L'atteso chiarimento del governo sul green pass, dopo le polemiche sui controlli, è arrivato in serata: non spetta ai ristoratori chiedere il documento ai clienti per accertare se sono effettivamente i titolari della certificazioni, lo dovranno fare solo in caso di «palese abuso o falsificazione» del pass. La circolare firmata dal capo di gabinetto del Viminale, Bruno Frattasi, chiarisce i dubbi sollevati intorno alla questione delle verifiche della certificazione verde, dopo che lunedì il ministro dell'Interno, Luciana Lamorgese, aveva anticipato che non è compito dei titolari dei pubblici esercizi chiedere ai clienti l'esibizione della carta d'identità, lasciando aperta la porta a eventuali controlli a campione da parte della polizia. Nessun ristoratore-sceriffo, insomma, soltanto la possibilità per loro di chiedere un documento se la app VerificaC19 rileva qualche irregolarità. Lo stesso vale per concerti, partite di calcio o eventi strutturati, che prevedono la presenza di uno steward, a cui spetta il compito.
Si fa luce così sulla norma contenuta del dpcm del 17 giugno, che affida la verifica dei documenti di identità ai titolari delle strutture ricettive e dei pubblici esercizi e ai proprietari dei locali. Una norma che ieri ha avuto il via libera del Garante della privacy: gli esercenti possono accertare l'identità degli avventori. Rispondendo a un quesito della Regione Piemonte, che chiedeva di confermare che ai privati non possono essere attribuite funzioni tipiche dei pubblici ufficiali, l'Authority ha specificato che le figure autorizzate alla verifica dell'identità di chi esibisce il pass sono quelle indicate nel dpcm. E che non solo i pubblici ufficiali, ma anche i titolari delle attività di intrattenimento, delle strutture sanitarie e dei pubblici esercizi, possono appurare che i clienti siano in possesso della certificazione e la loro l'identità. È prevista infatti la regolamentazione degli specifici canali digitali funzionali alla lettura del green pass e «tra le garanzie previste dal decreto è compresa anche l'esclusione della raccolta, da parte dei soggetti verificatori, dei dati dell'intestatario della certificazione, in qualunque forma».

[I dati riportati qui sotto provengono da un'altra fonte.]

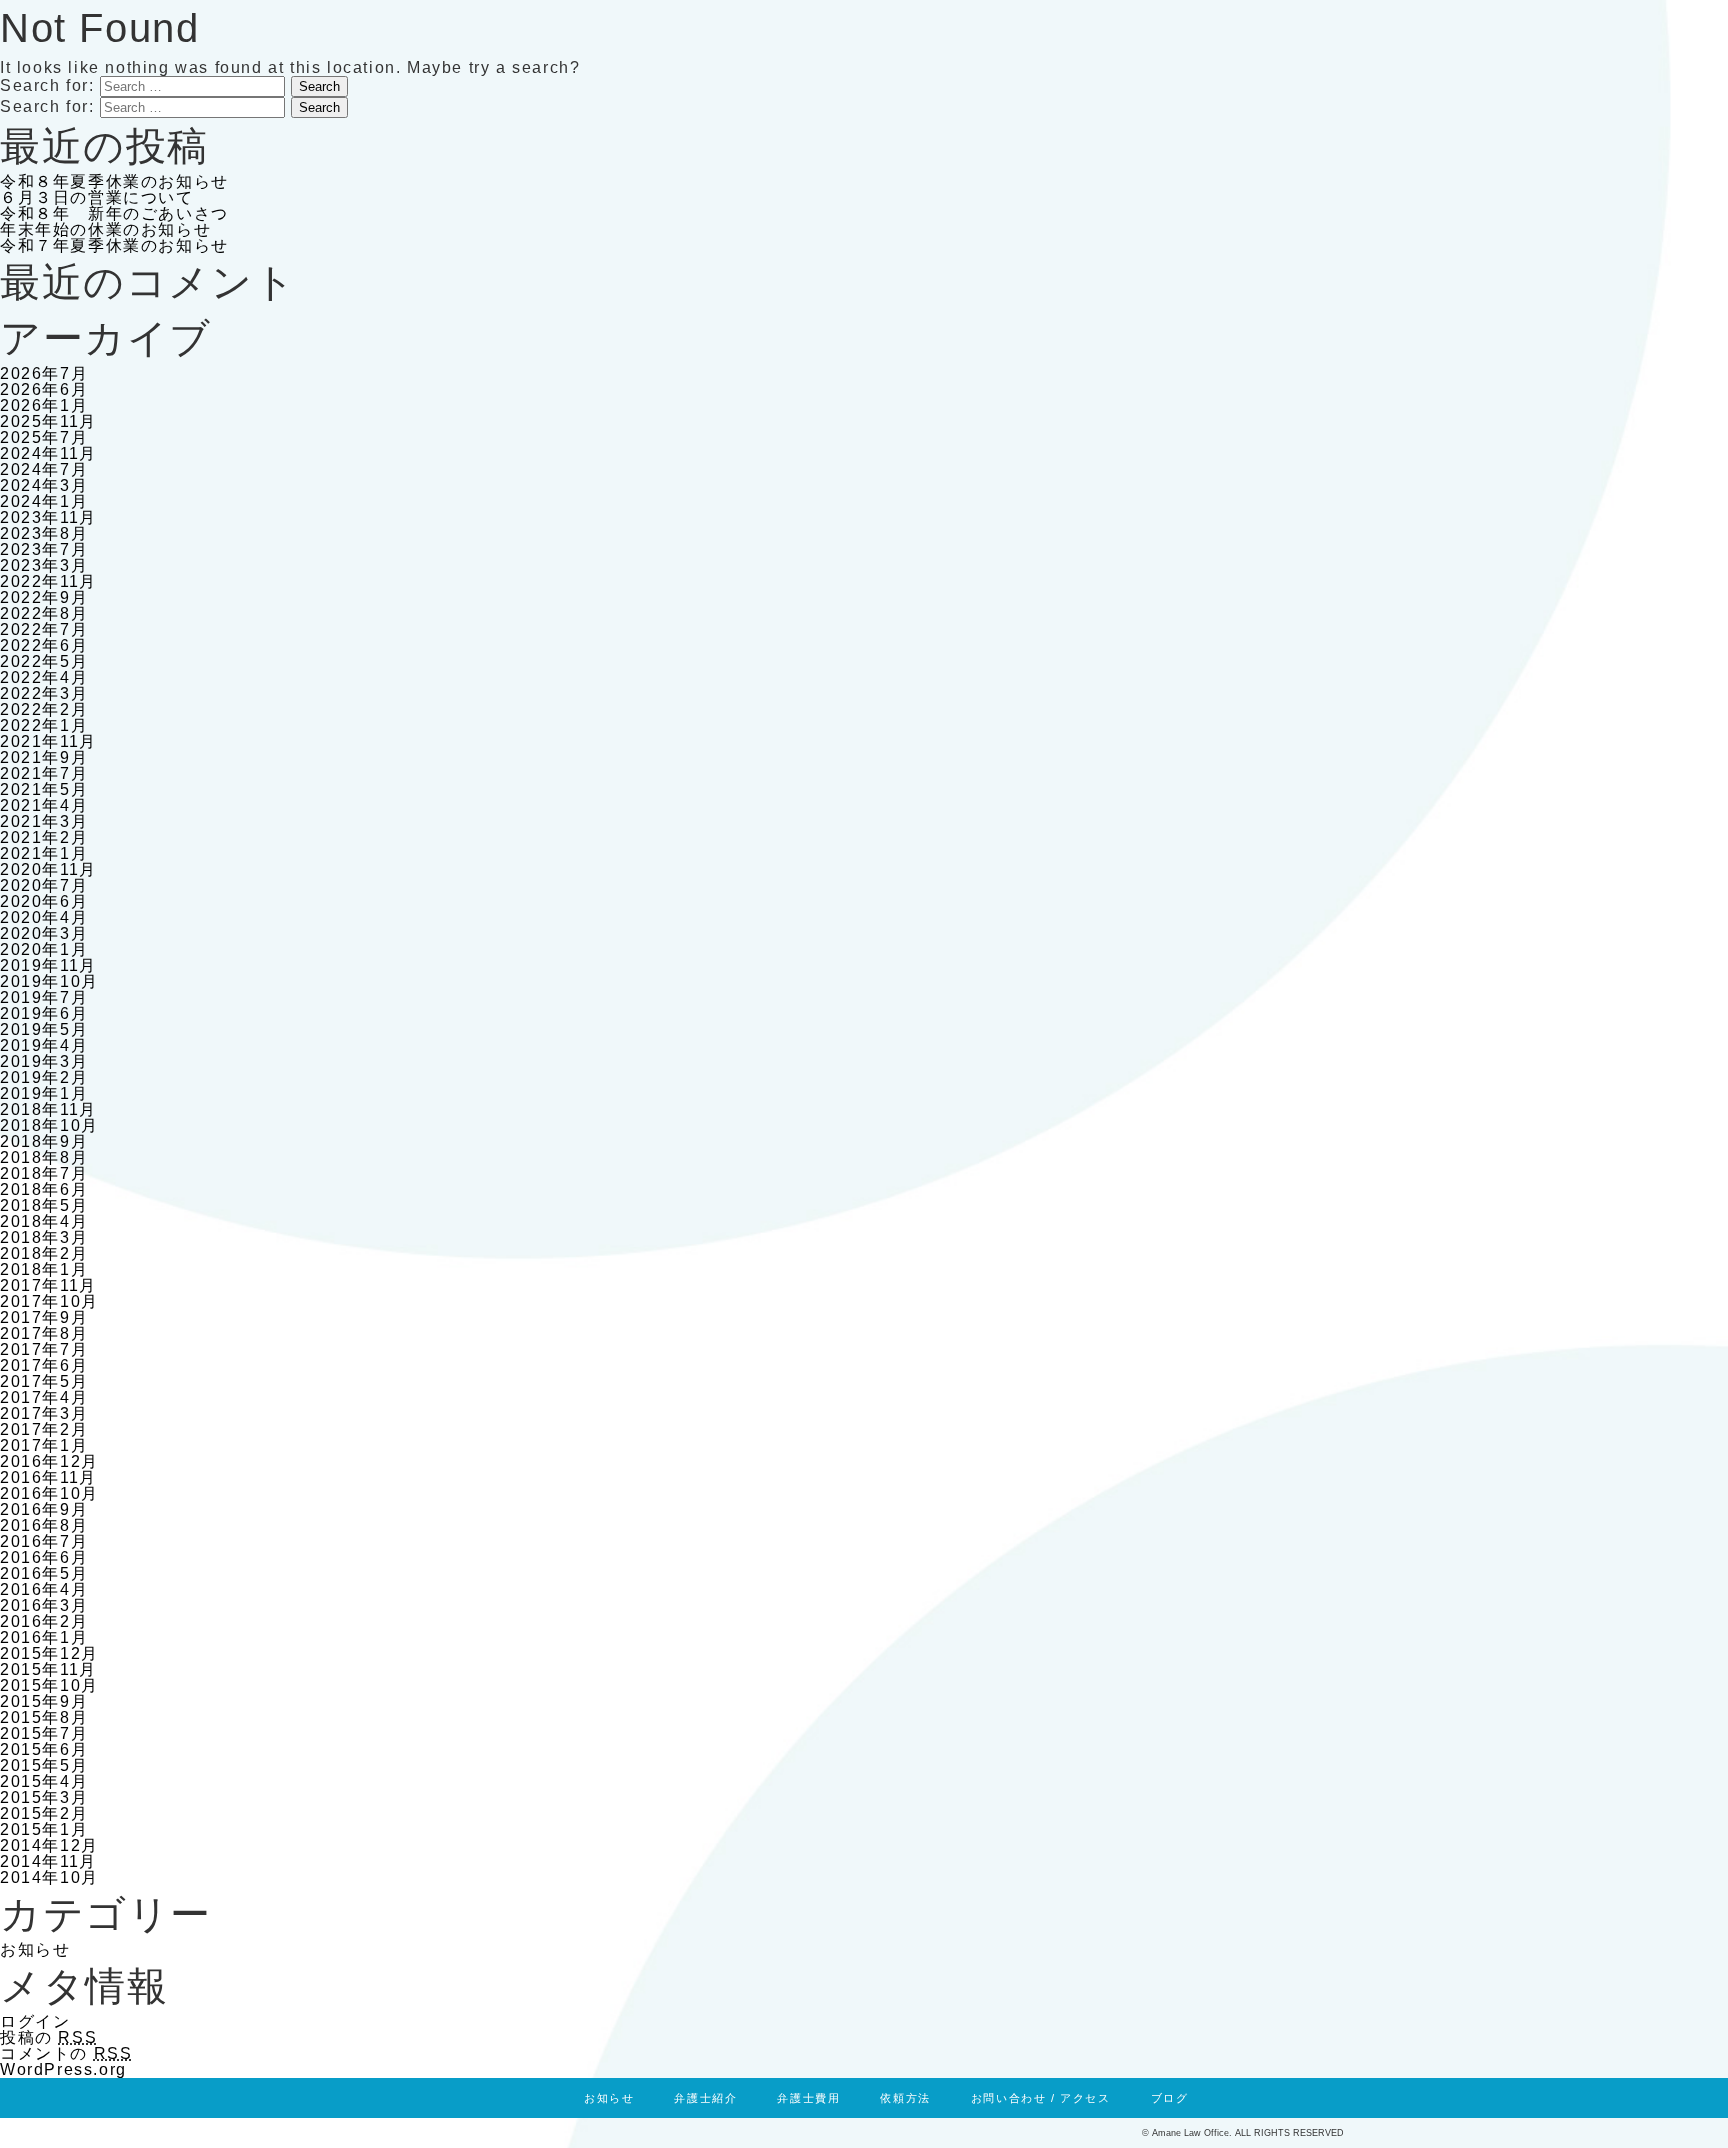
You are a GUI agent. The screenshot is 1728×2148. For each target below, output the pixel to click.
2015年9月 (44, 1701)
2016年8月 (44, 1525)
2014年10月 (49, 1877)
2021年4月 (44, 805)
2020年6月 (44, 901)
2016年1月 (44, 1637)
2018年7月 (44, 1173)
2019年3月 (44, 1061)
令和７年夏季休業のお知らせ (114, 245)
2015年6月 (44, 1749)
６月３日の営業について (97, 197)
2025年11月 (48, 421)
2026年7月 (44, 373)
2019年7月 (44, 997)
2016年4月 (44, 1589)
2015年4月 (44, 1781)
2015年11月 (48, 1669)
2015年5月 (44, 1765)
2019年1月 (44, 1093)
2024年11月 (48, 453)
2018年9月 (44, 1141)
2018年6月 (44, 1189)
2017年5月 (44, 1381)
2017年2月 (44, 1429)
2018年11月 (48, 1109)
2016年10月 (49, 1493)
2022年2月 (44, 709)
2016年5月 (44, 1573)
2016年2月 (44, 1621)
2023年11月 (48, 517)
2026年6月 (44, 389)
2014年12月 (49, 1845)
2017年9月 (44, 1317)
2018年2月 (44, 1253)
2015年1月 (44, 1829)
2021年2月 (44, 837)
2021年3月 (44, 821)
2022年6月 (44, 645)
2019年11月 (48, 965)
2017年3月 (44, 1413)
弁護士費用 (808, 2098)
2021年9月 (44, 757)
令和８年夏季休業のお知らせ (114, 181)
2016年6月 (44, 1557)
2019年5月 (44, 1029)
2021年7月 (44, 773)
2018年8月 (44, 1157)
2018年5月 (44, 1205)
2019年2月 (44, 1077)
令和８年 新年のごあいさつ (114, 213)
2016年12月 (49, 1461)
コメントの (66, 2053)
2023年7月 (44, 549)
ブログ (1170, 2098)
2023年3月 (44, 565)
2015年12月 (49, 1653)
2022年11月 (48, 581)
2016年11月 (48, 1477)
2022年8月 (44, 613)
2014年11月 (48, 1861)
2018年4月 (44, 1221)
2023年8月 (44, 533)
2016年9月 (44, 1509)
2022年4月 (44, 677)
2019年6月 (44, 1013)
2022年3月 (44, 693)
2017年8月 (44, 1333)
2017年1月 (44, 1445)
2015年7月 (44, 1733)
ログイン (35, 2021)
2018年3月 (44, 1237)
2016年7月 (44, 1541)
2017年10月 (49, 1301)
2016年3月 (44, 1605)
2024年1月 (44, 501)
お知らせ (35, 1949)
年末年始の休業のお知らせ (105, 229)
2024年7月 (44, 469)
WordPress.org (63, 2069)
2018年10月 (49, 1125)
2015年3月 (44, 1797)
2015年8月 (44, 1717)
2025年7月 (44, 437)
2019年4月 (44, 1045)
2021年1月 (44, 853)
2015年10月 (49, 1685)
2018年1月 (44, 1269)
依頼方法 (905, 2098)
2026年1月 (44, 405)
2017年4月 (44, 1397)
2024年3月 (44, 485)
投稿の (48, 2037)
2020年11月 (48, 869)
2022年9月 (44, 597)
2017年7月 (44, 1349)
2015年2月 (44, 1813)
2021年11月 (48, 741)
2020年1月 (44, 949)
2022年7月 (44, 629)
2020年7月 (44, 885)
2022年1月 (44, 725)
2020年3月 (44, 933)
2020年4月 (44, 917)
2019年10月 (49, 981)
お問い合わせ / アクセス (1041, 2098)
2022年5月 (44, 661)
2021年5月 (44, 789)
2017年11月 (48, 1285)
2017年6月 (44, 1365)
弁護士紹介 (705, 2098)
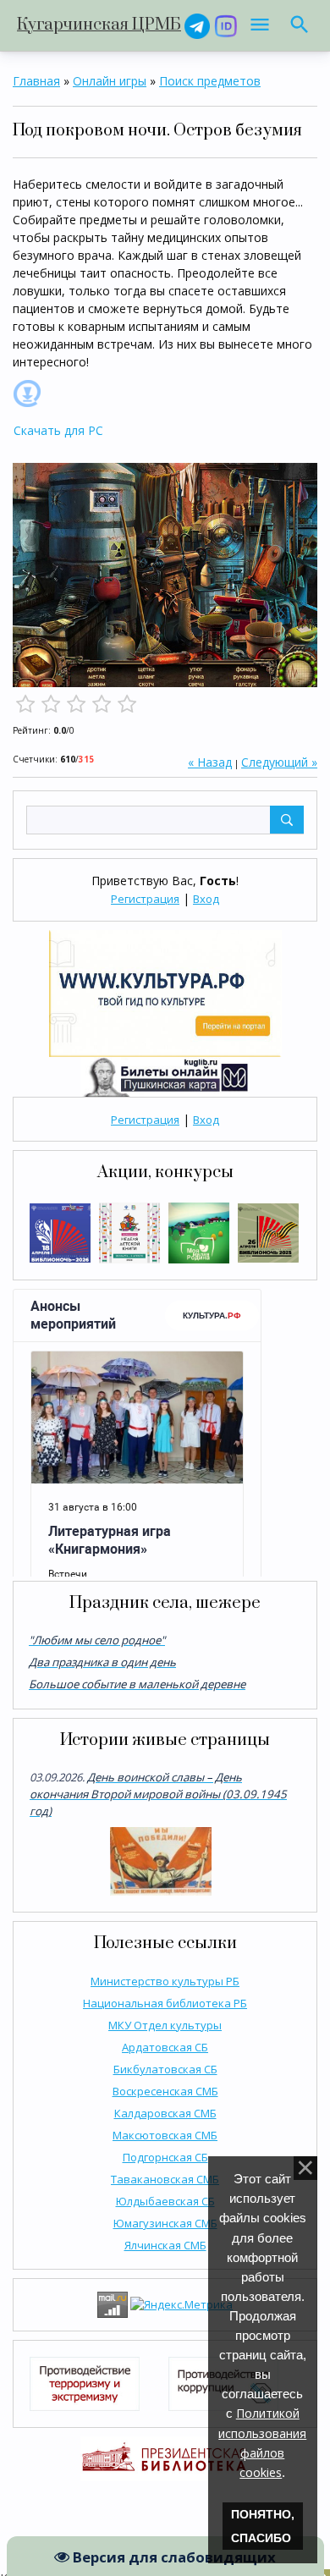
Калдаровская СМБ (165, 2113)
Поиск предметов (210, 81)
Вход (206, 898)
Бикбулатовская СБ (165, 2069)
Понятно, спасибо (262, 2526)
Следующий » (279, 762)
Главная (36, 81)
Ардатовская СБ (165, 2047)
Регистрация (145, 898)
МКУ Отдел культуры (165, 2025)
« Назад (210, 762)
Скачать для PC (58, 430)
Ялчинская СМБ (165, 2245)
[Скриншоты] (165, 575)
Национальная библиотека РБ (165, 2003)
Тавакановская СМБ (165, 2179)
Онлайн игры (109, 81)
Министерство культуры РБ (165, 1981)
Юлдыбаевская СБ (165, 2201)
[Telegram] (197, 25)
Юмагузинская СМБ (165, 2223)
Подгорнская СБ (165, 2157)
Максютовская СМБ (165, 2135)
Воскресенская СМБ (165, 2091)
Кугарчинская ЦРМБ (99, 25)
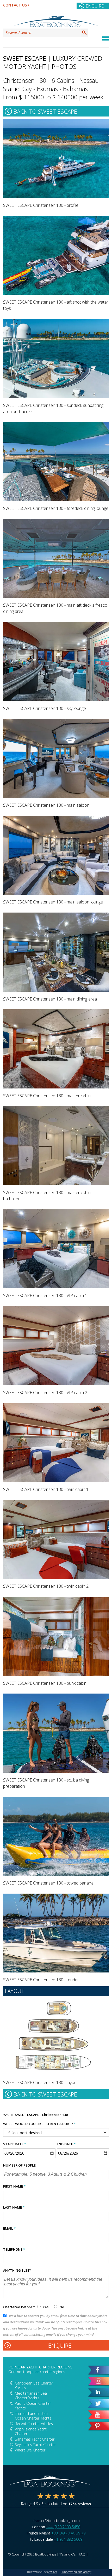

Chi inquadra il Qr code con la app del governo, unico strumento ritenuto idoneo dall'Authority, vede solamente nome e cognome di chi presenta il pass e una spunta verde in caso di validità (o rossa nel caso non sia valido o scaduto). Per questo, ha concluso il Garante, «è consentito il trattamento dei dati personali consistente nella verifica dell'identità dell'intestatario del green pass mediante la richiesta di esibizione di un documento». Il verificatore, dunque, ha facoltà di chiedere ai clienti di mostrare la carta di identità, ma non ha nessun obbligo di farlo.
Un tema che sta molto a cuore alle associazioni di commercianti e di esercenti, sin dal primo momento contrarie a vestire i panni di poliziotti. Ora non ci sono più dubbi: i controlli saranno fatti dagli agenti, a campione. I ristoratori non dovranno neanche più temere le sanzioni. In caso di green pass falsi non avranno alcuna responsabilità o ammenda, mentre a farne le spese sarà il cliente con una multa che va dai 400 ai 1.000 euro. In caso di clienti seduti al tavolo e sprovvisti di certificato, scatterà invece la sanzione per entrambi. Perché è «un vero e proprio obbligo» verificare il possesso del green pass dove prescritto.
Mentre - si legge nella circolare inviata a tutte le prefetture - «la verifica dell'identità del titolare del pass ha natura discrezionale». La procedura di verifica «dovrà in ogni caso essere svolta con modalità che tutelino la riservatezza della persona».